Question

The price of an article is cut by 10%. To restore it to the original value, the new price must be increased by
1) 10%
2) $9\dfrac{1}{{11}}\% $
3) 11%
4) $11\dfrac{1}{9}\% $

Answer 1

Hint: First let the original price of the article be $x$ and the new price $y$. Formulate the equation according to the given condition. Then, we need to calculate the difference between the original price and the new price. Hence, use the formula \[\dfrac{{{\text{difference}}}}{{{\text{original value}}}} \times 100\] to find the percentage increased.

Complete step-by-step answer:
Let the original price of the article be $x$.
According to the question, the price of the article is cut down by 10%.
Let the new price be $y$.
Since the price $y$ is 10% less than $x$, therefore \[x - \dfrac{{10}}{{100}}x = y\].
$
  0.9x = y \\
  x = \dfrac{y}{{0.9}} \\
$
To increase the price of the article from $y$ to the initial price that is $x$, we first have to calculate the difference of these two prices.
The difference between the old and the new price is the difference by which the new price must be increased to restore it to the original price.
Difference = \[x - y\]
Also we know \[x = \dfrac{y}{{0.9}}\]
Substituting the value of \[x\] to find the difference in terms of the new price, we get
Difference \[ = \dfrac{y}{{0.9}} - y\]
=\[\dfrac{y}{9}\]
The percentage change in the value can be calculated by the formula \[\dfrac{{{\text{difference}}}}{{{\text{original value}}}} \times 100\]
Here the original value is the new price that is $y$, and the difference is \[\dfrac{y}{9}\].
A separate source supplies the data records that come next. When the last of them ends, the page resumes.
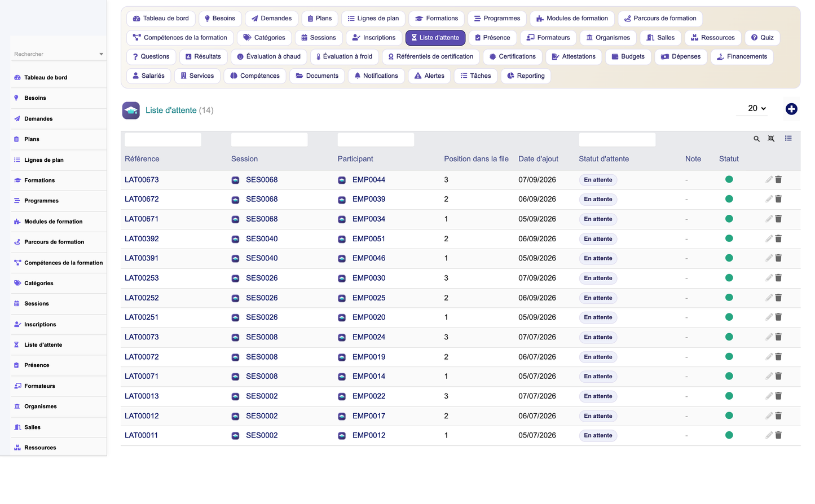Open the LAT00671 reference link
Viewport: 815px width, 504px height.
coord(142,219)
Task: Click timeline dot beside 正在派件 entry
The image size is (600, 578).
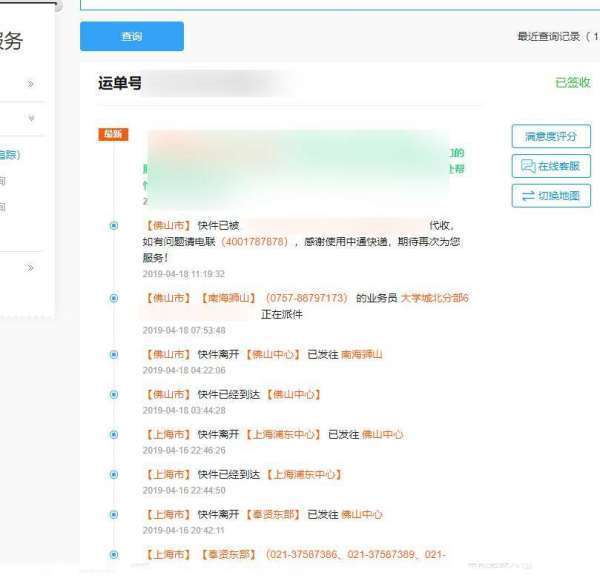Action: 113,298
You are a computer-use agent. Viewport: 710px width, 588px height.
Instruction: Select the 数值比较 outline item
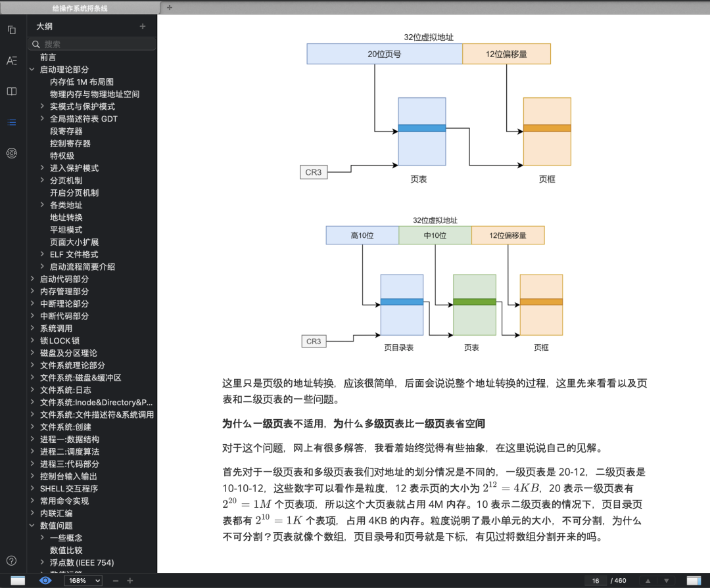point(68,550)
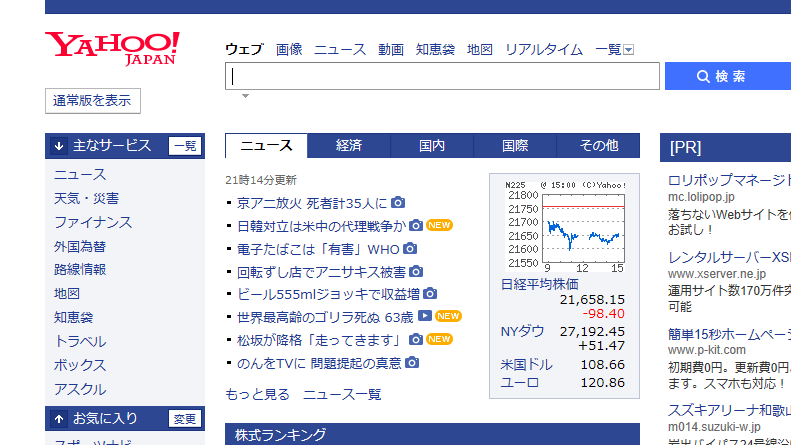Click camera icon beside 回転ずし店 headline
Image resolution: width=791 pixels, height=445 pixels.
(x=416, y=272)
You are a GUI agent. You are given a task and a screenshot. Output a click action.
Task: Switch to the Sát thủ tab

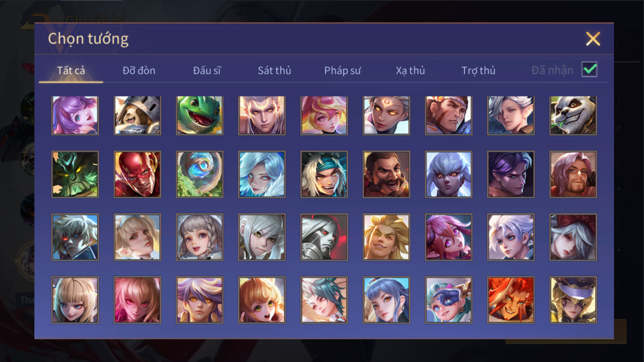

Substituting the value of difference and the original value to calculate the percentage change, we get
Percentage Change \[ = \dfrac{y}{{9y}} \times 100\]
=$11\dfrac{1}{9}\% $
Hence, option D is the correct answer.

Note: This question can alternatively be done by letting the original price and Rs 100. Then find the new price after the price of an article is cut by 10%. Then, find the new percentage increased by using the formula, \[\dfrac{{{\text{difference}}}}{{{\text{original value}}}} \times 100\].Also, the original value is the value that comes after the price is cut by 10%.